> Task description:
Starting at the line that contains "typography (71, 2352)", repeat each line exactly until the records end, keeping both the first and the last.

> Excerpted data:

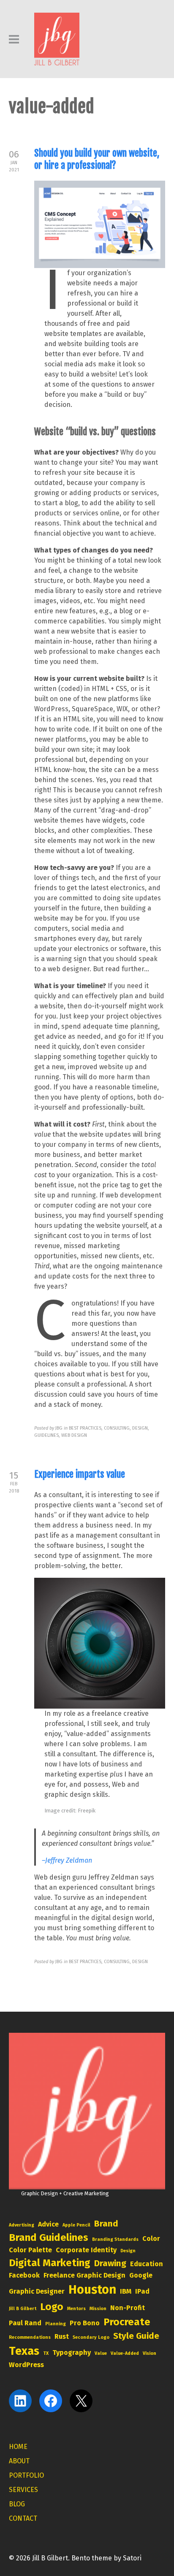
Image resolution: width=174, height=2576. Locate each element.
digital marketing (49, 2263)
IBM (125, 2291)
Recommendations (30, 2337)
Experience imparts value (79, 1474)
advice (48, 2224)
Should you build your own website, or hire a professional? (96, 159)
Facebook (24, 2275)
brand (106, 2223)
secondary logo (91, 2337)
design (128, 2251)
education (146, 2264)
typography (71, 2352)
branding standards (115, 2239)
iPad (142, 2291)
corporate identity (86, 2250)
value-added (125, 2353)
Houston (92, 2289)
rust (61, 2336)
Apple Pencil (76, 2225)
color (151, 2239)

> Expected output:
typography (71, 2352)
branding standards (115, 2239)
iPad (142, 2291)
corporate identity (86, 2250)
value-added (125, 2353)
Houston (92, 2289)
rust (61, 2336)
Apple Pencil (76, 2225)
color (151, 2239)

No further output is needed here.